"You can take heart that this will never happen again," he told Justice Tracey Walker.
"There should be no question about that. He does have some work to do and he will fully engage with rehabilitation programmes in the prison."
Court documents show the pair broke up in March 2020 and continued to see each other for some time before Ashton told him she was seeing other people in late July 2020.
Wenzlick began making frequent unannounced visits to her home and sending "prolific text messages".
Ashton had began seeing Daniel Buckeridge, from Rotorua, and stopped answering Wenzlick's messages.
In various messages in late July, Wenzlick described himself as a "love struck psycho" and how he wanted to reunite with her and her children.
He also made threats about any other men that she might be seeing, writing "I'm going to set an example of what is going to happen to any man that touches the woman I want", and "if you f*** that dude I'm going to have to get rid of him too".
Another one ended with "I will eliminate anyone who gets in my way".
On the afternoon of July 29, Wenzlick, again went to her Cambridge house, but she gave him the fingers and pulled the curtains.
Undeterred, Wenzlick lurked outside the house for a number of hours, sometimes knocking on windows to get attention, and asking Ashton to go outside and talk to him.
He sent a flurry of texts and at one point managed to get inside the house.
Wenzlick saw the victim go to the bathroom. Ashton then felt someone hugging her from the other side of the bed.

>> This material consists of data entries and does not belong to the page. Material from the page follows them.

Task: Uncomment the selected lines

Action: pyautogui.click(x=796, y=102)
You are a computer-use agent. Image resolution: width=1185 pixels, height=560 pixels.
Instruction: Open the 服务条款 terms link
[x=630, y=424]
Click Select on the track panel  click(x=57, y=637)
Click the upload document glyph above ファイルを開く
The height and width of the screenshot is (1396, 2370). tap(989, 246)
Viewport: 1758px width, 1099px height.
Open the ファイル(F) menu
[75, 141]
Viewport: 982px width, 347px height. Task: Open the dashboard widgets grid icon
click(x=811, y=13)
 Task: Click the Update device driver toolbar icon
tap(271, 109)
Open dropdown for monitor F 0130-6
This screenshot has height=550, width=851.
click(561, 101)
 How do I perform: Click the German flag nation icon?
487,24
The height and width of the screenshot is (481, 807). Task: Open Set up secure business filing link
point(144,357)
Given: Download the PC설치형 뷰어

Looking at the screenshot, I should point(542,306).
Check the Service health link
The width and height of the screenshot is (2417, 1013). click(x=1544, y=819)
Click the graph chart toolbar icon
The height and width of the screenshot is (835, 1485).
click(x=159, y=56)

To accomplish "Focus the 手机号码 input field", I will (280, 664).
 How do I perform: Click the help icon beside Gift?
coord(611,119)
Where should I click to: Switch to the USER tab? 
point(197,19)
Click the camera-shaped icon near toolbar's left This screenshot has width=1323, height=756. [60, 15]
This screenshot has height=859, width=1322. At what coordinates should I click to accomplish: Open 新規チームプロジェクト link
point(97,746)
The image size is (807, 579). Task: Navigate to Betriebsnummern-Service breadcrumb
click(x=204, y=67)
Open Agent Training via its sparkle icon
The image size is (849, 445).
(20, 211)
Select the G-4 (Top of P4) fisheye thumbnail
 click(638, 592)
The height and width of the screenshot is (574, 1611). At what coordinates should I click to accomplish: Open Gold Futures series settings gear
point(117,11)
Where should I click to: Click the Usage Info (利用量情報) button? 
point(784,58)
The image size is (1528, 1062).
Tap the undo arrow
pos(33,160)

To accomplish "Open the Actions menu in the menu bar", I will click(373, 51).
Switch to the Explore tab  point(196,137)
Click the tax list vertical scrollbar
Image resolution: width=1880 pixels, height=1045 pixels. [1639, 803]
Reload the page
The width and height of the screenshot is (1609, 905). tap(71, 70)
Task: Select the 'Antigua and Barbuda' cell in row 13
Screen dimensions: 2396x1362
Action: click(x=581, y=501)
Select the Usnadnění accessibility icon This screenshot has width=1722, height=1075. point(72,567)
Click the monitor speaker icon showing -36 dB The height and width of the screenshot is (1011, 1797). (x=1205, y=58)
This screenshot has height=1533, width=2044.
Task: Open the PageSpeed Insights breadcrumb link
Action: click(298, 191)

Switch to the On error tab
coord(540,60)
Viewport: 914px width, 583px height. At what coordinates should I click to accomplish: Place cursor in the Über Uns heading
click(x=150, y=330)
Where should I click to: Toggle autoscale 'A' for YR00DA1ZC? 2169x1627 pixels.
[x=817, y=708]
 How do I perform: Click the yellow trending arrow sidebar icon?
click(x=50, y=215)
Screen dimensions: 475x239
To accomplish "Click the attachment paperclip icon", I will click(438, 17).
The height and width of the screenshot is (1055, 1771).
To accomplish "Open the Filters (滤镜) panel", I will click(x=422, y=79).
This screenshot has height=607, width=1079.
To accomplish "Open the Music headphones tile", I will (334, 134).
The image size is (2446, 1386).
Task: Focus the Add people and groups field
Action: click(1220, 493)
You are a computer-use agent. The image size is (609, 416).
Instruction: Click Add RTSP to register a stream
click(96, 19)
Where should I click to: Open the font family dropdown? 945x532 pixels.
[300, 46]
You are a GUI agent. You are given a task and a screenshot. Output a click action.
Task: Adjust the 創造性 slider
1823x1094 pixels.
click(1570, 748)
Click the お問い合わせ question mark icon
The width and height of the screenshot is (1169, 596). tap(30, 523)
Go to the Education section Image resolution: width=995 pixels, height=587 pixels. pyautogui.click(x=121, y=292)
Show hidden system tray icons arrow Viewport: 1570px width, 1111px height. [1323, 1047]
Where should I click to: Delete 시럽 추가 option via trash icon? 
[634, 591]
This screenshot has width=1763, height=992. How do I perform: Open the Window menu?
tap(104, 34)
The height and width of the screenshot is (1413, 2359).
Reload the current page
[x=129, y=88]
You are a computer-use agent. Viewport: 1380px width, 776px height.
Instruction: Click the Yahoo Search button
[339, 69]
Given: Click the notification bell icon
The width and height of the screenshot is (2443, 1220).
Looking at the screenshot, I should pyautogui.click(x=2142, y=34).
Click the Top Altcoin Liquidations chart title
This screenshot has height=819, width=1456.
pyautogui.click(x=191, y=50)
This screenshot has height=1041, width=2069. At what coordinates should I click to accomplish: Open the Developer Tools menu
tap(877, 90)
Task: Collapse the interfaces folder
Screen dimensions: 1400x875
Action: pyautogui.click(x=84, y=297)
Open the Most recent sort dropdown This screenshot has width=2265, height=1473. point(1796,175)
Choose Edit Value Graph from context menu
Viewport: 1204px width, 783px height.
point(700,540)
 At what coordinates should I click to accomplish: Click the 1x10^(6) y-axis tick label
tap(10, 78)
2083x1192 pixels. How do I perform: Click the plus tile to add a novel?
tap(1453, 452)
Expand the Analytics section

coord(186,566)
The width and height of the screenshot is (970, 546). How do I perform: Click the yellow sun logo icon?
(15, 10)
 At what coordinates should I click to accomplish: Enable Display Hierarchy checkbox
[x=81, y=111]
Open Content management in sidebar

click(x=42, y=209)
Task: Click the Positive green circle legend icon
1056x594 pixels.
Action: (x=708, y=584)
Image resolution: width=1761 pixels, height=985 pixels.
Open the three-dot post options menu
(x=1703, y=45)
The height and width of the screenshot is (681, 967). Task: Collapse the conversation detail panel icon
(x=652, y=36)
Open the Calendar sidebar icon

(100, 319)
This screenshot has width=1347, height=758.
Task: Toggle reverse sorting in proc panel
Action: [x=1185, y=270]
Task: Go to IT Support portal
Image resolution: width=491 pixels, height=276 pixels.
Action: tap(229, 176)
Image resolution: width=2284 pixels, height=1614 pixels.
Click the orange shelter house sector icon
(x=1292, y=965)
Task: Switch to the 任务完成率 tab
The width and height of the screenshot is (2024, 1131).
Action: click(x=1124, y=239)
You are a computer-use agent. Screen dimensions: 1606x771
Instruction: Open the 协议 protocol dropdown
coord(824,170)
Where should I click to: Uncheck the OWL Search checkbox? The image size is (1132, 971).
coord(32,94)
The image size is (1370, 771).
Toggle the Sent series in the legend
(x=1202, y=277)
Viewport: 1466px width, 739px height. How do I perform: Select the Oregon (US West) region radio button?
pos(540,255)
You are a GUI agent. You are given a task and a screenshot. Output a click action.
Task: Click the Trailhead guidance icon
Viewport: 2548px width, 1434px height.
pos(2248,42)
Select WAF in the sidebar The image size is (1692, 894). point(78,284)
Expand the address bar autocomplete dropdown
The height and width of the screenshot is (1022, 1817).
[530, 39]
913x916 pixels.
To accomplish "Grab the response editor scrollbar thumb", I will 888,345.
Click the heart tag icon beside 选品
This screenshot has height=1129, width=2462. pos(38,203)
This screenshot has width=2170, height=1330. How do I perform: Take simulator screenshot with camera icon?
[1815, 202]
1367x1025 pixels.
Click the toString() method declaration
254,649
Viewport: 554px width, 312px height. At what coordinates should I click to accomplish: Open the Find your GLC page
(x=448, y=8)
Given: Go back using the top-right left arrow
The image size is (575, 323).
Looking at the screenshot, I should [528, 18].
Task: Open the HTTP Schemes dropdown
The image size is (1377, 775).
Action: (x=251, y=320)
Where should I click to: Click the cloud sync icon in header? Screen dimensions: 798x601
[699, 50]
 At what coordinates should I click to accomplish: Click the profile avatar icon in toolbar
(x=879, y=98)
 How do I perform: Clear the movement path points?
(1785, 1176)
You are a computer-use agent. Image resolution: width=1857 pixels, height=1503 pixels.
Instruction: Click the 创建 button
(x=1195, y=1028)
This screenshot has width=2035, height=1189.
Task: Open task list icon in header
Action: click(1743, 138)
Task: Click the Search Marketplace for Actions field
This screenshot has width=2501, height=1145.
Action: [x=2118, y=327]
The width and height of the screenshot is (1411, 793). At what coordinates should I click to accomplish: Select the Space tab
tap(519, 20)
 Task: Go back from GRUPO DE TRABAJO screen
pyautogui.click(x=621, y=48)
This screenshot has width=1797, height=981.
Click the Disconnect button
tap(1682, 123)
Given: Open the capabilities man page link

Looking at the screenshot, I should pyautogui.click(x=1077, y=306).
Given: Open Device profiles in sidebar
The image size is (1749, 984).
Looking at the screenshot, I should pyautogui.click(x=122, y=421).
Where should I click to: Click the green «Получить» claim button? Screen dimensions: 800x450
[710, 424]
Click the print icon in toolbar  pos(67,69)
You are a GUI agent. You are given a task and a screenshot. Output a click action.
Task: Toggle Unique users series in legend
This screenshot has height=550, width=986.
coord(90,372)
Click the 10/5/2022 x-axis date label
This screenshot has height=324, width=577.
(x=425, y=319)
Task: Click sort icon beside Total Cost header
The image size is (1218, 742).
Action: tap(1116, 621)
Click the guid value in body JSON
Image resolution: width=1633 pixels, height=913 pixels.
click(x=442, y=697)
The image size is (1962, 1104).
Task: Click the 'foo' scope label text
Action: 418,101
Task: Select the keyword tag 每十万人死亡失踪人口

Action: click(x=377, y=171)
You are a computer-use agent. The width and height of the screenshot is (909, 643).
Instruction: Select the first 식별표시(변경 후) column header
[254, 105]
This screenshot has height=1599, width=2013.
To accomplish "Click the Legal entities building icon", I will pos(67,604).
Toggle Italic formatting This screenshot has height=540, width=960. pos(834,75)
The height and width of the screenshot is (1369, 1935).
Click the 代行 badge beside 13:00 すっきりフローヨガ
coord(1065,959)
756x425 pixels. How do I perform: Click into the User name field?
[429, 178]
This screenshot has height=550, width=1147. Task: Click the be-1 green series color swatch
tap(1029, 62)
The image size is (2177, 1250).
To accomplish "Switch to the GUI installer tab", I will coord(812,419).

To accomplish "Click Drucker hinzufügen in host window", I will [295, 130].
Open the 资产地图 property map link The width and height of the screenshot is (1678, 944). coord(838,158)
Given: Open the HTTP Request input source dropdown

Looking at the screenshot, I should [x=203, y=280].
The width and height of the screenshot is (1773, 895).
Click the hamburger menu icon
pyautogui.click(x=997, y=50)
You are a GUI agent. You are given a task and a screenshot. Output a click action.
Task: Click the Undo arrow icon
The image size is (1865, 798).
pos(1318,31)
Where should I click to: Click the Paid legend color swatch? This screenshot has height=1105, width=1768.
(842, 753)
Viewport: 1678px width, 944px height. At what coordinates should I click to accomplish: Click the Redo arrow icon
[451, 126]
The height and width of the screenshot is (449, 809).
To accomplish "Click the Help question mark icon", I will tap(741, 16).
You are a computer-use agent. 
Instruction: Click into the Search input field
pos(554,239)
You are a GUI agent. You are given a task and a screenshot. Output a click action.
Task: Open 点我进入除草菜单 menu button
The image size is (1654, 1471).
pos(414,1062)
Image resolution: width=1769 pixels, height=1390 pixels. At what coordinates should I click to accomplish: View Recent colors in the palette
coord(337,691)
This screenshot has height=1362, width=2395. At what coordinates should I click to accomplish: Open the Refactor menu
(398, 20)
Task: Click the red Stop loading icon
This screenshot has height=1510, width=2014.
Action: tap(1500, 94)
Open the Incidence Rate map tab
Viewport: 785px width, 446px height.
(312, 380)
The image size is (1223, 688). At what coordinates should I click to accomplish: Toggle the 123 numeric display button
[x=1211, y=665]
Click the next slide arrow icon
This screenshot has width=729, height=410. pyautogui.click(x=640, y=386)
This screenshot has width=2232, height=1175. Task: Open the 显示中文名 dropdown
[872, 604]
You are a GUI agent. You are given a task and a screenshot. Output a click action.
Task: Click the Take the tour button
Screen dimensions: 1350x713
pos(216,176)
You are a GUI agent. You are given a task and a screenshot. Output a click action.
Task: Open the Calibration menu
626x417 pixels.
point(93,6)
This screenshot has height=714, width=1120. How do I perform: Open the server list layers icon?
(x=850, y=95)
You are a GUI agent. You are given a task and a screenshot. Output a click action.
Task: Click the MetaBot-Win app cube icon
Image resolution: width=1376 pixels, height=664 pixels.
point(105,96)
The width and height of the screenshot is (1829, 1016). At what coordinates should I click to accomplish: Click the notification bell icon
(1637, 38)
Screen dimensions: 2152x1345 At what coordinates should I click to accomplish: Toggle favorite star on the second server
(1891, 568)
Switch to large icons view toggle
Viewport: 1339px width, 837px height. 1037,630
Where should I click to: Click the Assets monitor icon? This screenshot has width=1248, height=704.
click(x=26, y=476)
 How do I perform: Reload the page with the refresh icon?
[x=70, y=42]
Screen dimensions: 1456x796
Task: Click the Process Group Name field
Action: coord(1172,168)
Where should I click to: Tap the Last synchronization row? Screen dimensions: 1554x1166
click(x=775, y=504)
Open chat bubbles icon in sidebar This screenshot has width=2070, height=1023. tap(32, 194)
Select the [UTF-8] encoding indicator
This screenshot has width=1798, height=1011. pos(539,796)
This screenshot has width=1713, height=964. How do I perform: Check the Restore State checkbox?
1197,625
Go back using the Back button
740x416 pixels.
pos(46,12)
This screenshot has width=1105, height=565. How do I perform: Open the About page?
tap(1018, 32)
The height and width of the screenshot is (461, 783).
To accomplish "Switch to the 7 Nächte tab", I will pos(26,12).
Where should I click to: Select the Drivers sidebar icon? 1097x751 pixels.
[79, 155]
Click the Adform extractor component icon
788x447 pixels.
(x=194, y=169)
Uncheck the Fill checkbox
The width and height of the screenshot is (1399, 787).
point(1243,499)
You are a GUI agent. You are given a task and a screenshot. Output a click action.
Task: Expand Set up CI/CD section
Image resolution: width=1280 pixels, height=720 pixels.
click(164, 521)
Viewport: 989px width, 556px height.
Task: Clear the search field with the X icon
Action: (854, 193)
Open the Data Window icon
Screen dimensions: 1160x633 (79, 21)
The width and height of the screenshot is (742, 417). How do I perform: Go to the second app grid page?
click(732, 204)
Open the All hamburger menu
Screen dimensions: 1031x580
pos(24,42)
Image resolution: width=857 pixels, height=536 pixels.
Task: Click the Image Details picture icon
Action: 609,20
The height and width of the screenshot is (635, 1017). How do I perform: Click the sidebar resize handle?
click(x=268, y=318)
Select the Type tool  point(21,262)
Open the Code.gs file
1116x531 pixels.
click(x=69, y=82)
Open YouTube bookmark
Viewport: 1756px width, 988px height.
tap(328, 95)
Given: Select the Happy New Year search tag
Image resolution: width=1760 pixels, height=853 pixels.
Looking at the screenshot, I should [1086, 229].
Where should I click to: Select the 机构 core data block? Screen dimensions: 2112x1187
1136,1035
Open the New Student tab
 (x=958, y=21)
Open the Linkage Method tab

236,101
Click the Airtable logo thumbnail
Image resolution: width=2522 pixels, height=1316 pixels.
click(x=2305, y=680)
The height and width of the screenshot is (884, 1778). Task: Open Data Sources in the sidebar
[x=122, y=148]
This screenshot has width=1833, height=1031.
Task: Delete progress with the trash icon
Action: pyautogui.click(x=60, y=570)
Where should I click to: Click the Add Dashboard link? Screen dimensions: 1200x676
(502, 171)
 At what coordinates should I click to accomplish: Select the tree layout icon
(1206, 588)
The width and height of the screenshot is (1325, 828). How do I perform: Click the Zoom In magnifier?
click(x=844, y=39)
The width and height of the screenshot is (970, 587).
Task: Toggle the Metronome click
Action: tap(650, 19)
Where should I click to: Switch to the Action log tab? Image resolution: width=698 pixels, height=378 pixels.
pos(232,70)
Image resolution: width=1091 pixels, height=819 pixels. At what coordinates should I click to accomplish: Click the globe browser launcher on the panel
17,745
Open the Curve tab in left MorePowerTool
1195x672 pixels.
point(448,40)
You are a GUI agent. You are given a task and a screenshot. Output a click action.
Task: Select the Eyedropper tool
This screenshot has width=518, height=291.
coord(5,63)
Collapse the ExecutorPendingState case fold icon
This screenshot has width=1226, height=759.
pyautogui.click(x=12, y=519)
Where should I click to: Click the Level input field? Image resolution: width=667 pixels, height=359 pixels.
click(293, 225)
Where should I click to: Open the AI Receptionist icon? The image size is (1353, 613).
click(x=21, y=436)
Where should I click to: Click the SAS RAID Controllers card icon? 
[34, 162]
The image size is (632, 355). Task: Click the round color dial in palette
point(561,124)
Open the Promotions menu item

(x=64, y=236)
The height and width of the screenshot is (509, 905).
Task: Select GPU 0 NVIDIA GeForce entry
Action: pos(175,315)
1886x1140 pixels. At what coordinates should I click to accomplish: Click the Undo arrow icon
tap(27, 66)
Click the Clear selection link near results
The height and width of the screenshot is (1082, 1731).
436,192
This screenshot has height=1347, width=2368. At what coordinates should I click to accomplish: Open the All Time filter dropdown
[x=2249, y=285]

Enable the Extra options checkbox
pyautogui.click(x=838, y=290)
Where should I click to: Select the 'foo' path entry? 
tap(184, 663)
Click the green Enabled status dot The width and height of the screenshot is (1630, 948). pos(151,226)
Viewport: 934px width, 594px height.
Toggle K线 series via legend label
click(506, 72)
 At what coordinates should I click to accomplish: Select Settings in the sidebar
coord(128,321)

She looked down to see Wenzlick next to her between the wall and her bed.
She ignored him, and when the victim returned, she rolled over to hug him and they went to sleep.
Shortly after 5am, Wenzlick sent a photo of himself holding a hammer in her kitchen and wrote, "Might have been on the floor next to you for half the night but next to you is where I want to be".
Soon after he texted: "See you today sometime please. You actually don't know what I've done to be with you. And what I am capable of ... I could have killed him several times over last night while you were sleeping and you wouldn't have even known until you woke up."
Wenzlick left but returned about 9am and found the pair still in bed.
He then struck Buckeridge with the hammer around the head at least five times, using "considerable force".
Ashton tried to intervene but was inadvertently struck.
The victim suffered a severe brain injury, several skull fractures, bruises and cuts and has since had a bolt inserted into his skull.
He is now at a specialist facility where he is getting intensive occupational, speech, language and physical therapy.
In late September he was finally able to eat textured foods again but he had since been diagnosed with post-traumatic stress and would now likely suffer from seizures, psychiatric abnormalities, cognitive decline, sleep and motor disturbances and social engagement issues.
Sutcliffe said although his client was 27 years old, he did lack the emotional maturity to deal with such a high-stress situation.
Hamilton asked Justice Walker to take a starting point of 10 to 11 years given the serious aggravating features including the invasion of a home, premeditation and use of a weapon.
Both counsels agreed Wenzlick should get a full 25 per cent discount for his early guilty plea.
Justice Walker described the offending as an "out of character event with tragic circumstances" while noting his limited criminal history.
She accepted the trauma from his childhood and growing up in a violent household where he'd witnessed suicide attempts and drug and alcohol abuse.
Despite that, Wenzlick had grown a moral compass in several respects including his work ethic and not hitting women.
"None of this excuses your offending however this information does give some context as to how this offending came to pass."
However, she described the attack as an "explosively violent and inexcusable act" that came about "through a perverse and pathological jealousy of the object of Ms Ashton's affections".
After taking a starting point of 10 years and six months, she gave him discounts totalling 40 per cent for his guilty plea, remorse, upbringing, mental health, potential and motivation to rehabilitate, coming to an end term of six years and four months' jail.